WORK TO DO:
Report every line in the rows below that contains the string "Click", copying each such line in full.

SUPPLIED MATERIAL:

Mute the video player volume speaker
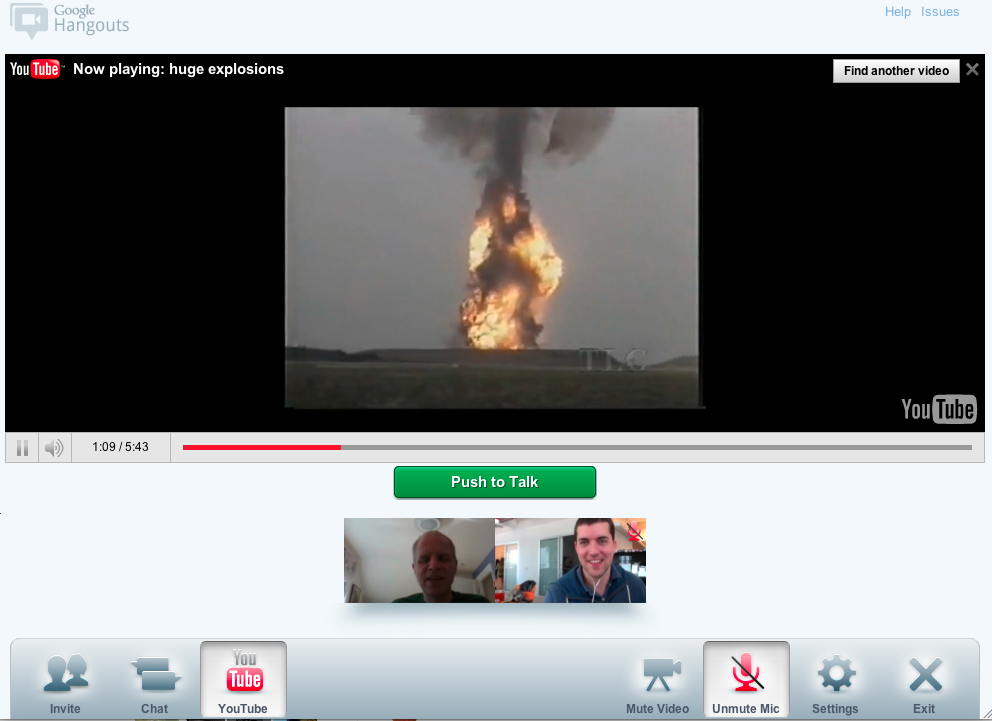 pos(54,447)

==

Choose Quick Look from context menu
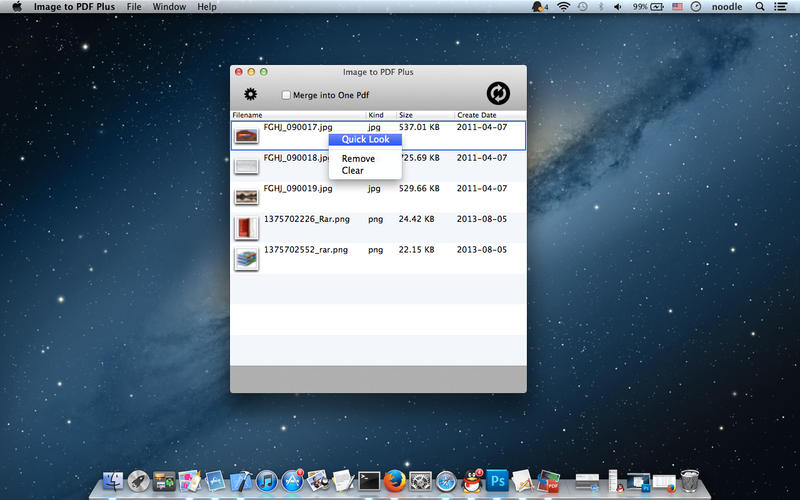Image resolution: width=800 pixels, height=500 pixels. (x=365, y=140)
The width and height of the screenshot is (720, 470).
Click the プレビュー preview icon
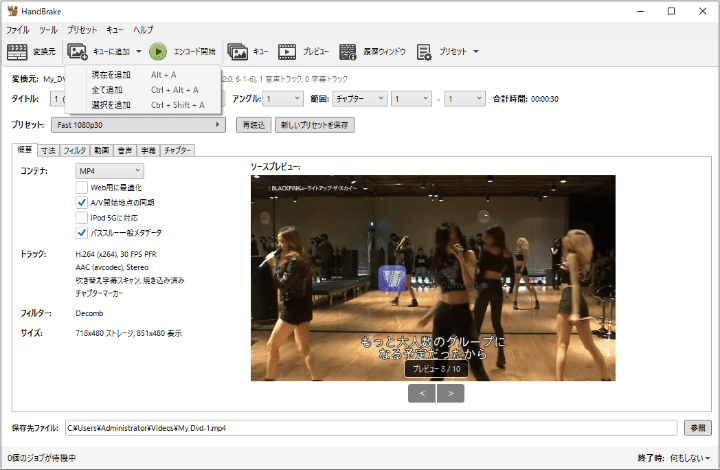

--

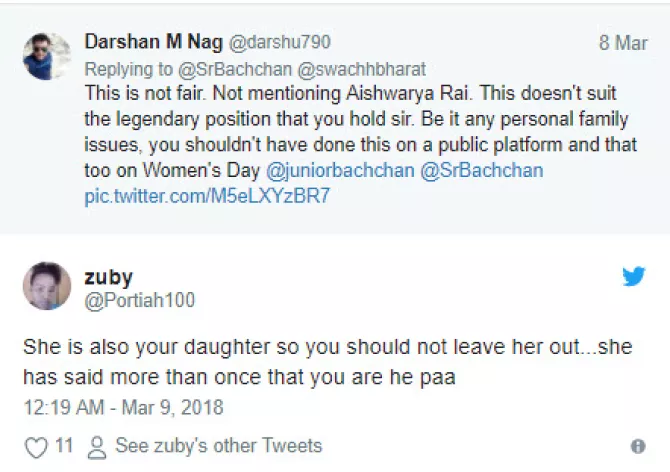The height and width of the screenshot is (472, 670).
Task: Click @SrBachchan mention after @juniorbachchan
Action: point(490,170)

TASK OUTPUT:
Click the プレビュー preview icon
Task: Click @SrBachchan mention after @juniorbachchan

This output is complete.